Whatever your answer, much love is coming your way, and you continue in my prayers.

Jennifer said...

I so understnad the cost of writing thank you notes. I can still feel that heavy, heavy sadness.

Cynthia said...

I'm still writing thank you notes. I couldn't even begin for a few months. A few scribbled lines would send me to bed for hours. I'm beginning to get my energy back, but the confusion, the losing things still happens all the time.

Ruth Hull Chatlien said...

I know this is trite, but it takes time. It never goes away. The hole of missing the loved one never really fills. But your well of energy will slowly begin to fill, and activities won't be quite so depleting. It will happen, but it can take a long, long time. Like a year or two, instead of months. Our culture is really bad about recognizing how long it does take. The best thing you can do is exactly what you're doing--listening to yourself and not hurrying it. It's so difficult to live with that much pain. Your sharing so honestly is beautiful and brave. I think of you often and send you hugs and prayers.

Gannet Girl said...

Thank you, Ruth, for your prayers and thoughts. I have read 4-7 years after the death of a child - until what? says my husband? Until what?

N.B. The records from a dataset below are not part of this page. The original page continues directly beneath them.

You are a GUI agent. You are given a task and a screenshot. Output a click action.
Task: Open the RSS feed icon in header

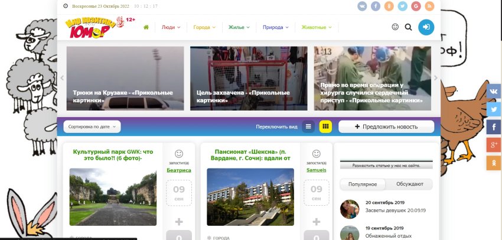tap(429, 6)
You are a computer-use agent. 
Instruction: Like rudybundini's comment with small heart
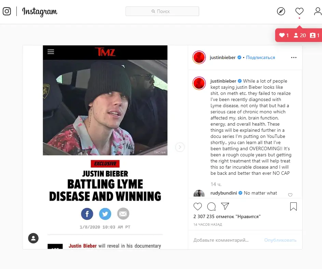point(290,195)
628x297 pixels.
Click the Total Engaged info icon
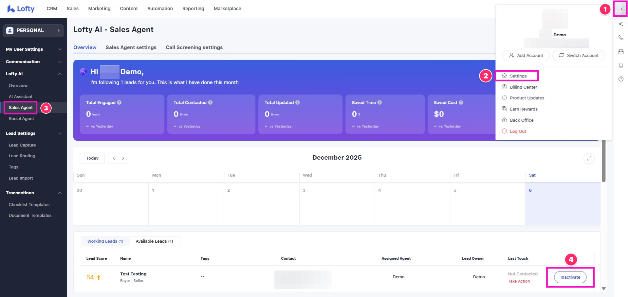pyautogui.click(x=119, y=102)
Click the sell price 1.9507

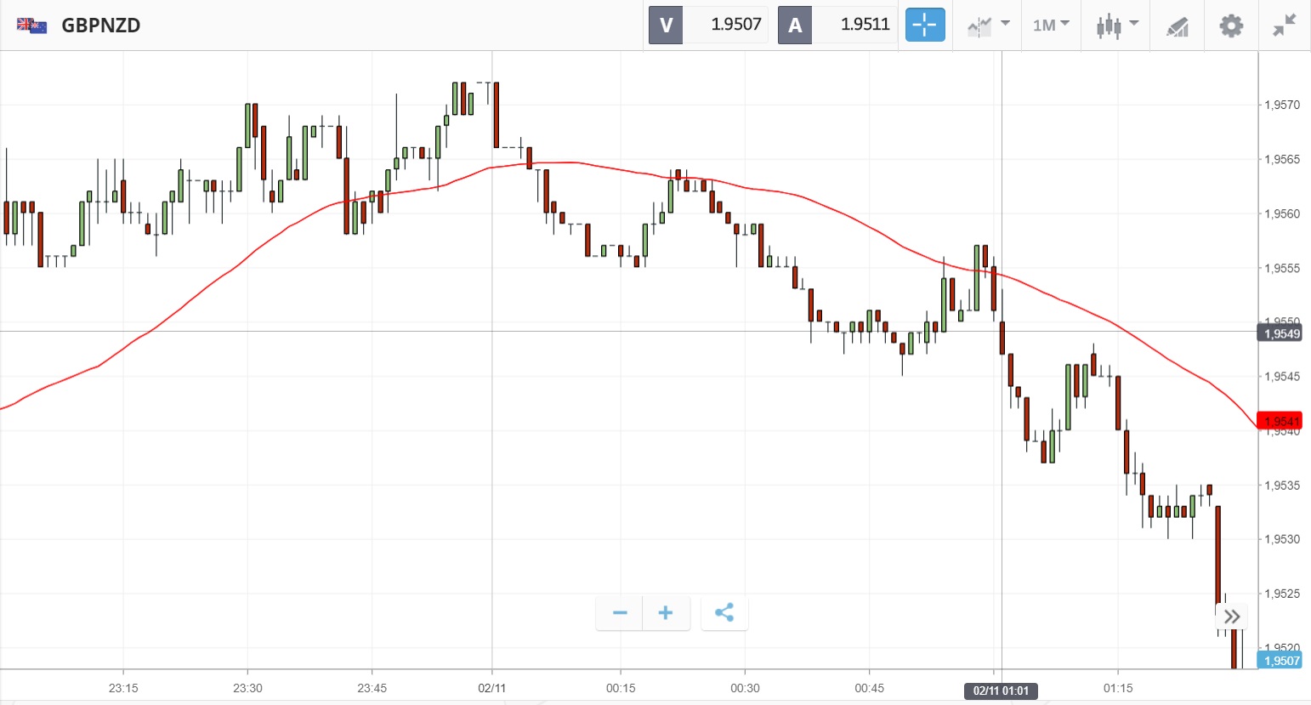click(x=735, y=25)
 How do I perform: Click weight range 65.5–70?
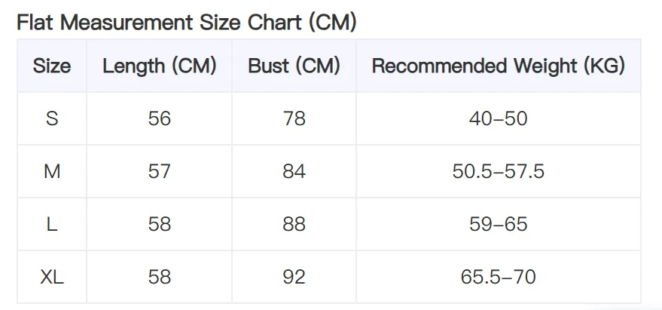[x=498, y=277]
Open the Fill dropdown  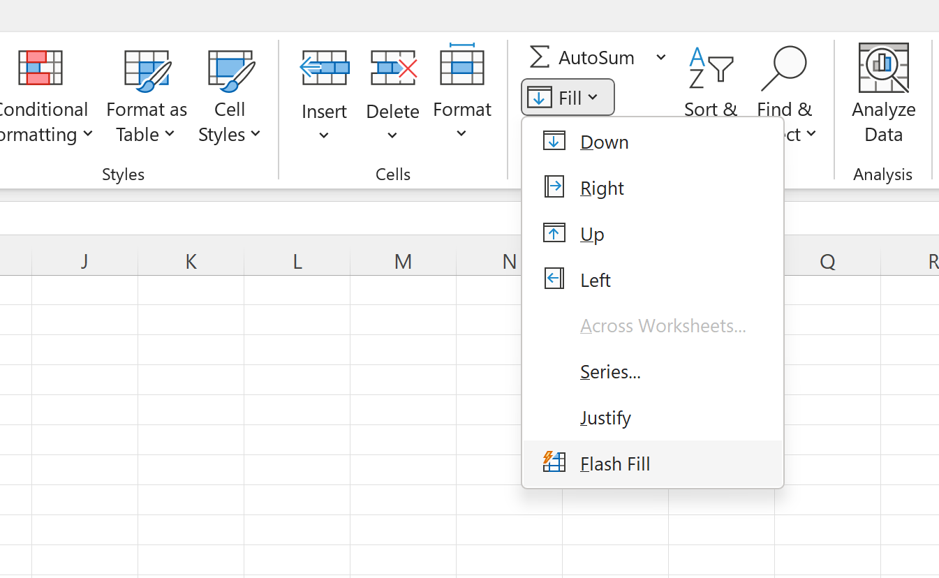point(567,96)
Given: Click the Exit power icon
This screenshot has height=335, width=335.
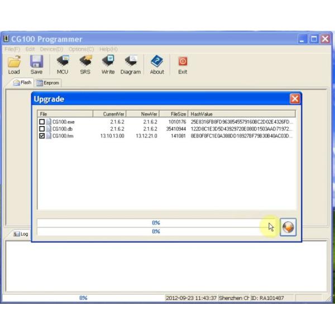Looking at the screenshot, I should [183, 61].
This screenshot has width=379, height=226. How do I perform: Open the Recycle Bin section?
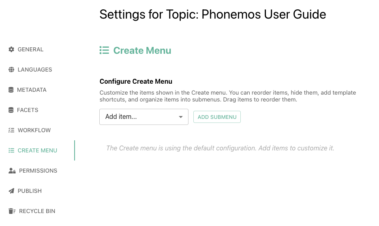37,211
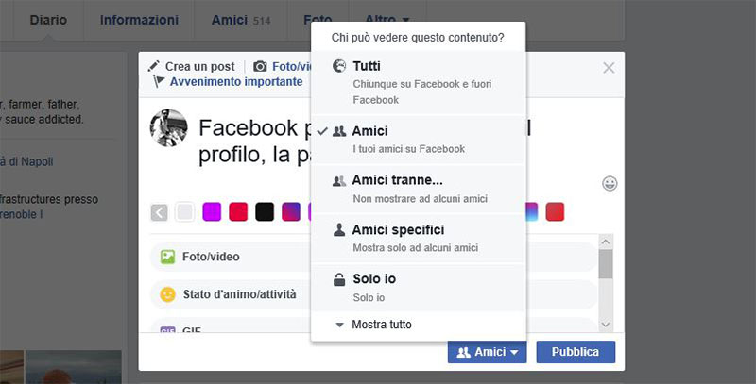
Task: Close the post composer dialog
Action: click(x=609, y=68)
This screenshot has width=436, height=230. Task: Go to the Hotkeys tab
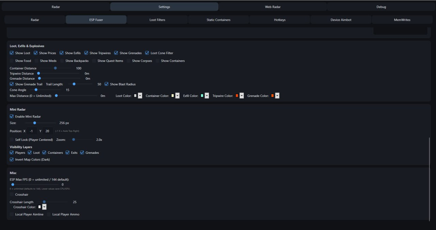280,20
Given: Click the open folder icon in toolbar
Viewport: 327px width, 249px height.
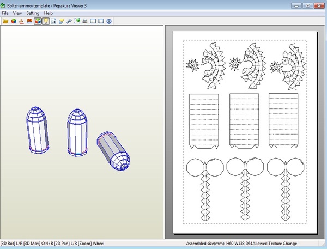Looking at the screenshot, I should click(5, 21).
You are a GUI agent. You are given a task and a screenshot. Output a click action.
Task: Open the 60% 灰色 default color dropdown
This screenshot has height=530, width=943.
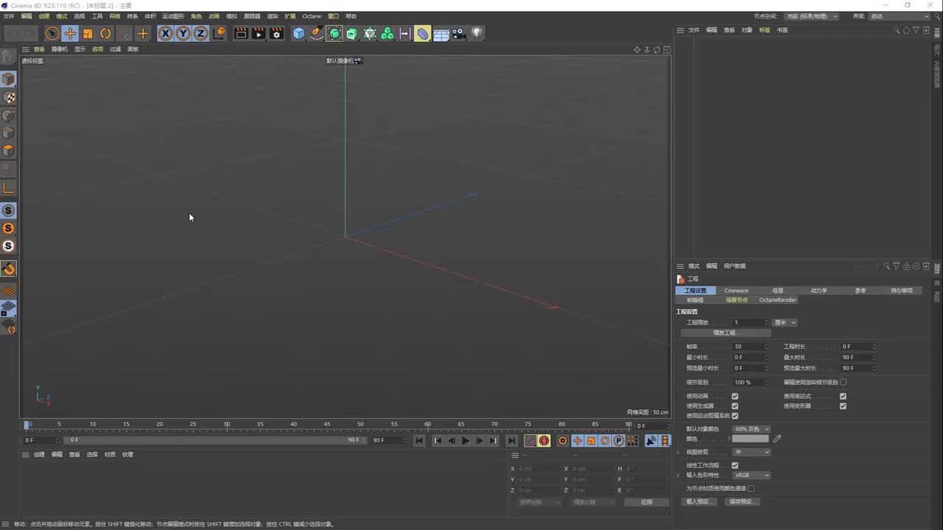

Judging from my father, 48 years is not long enough.

Jodie said...

I doubt you ever "get over" it. I think its a question of how long before you can live again.

And in the mean time being able to put one foot in front of the other, and intentionally breathing. Breath in, breath out, heart beat. Breath in, breath out, heart beat.

But to be able to put it in writing, raw and poetic, real and cathartic, in real time?

Do I thank you for sharing?

I am at the same time awed and moved. Your love and sorrow washes over me and for a moment I am lost in grief and longing for this son I never met, as if he were my own, unable to catch my breath.

I can't respond, for I am truly lost. How can I possibly be grateful?

And yet I am.

Kathryn J said...

As a woman with many scars, that analogy makes sense but I think scars on the heart are different and heal much more slowly.

I am walking with you, being with you across the miles, and praying with you.

Heather said...

Its not 4-7 years..its a lifetime and beyond.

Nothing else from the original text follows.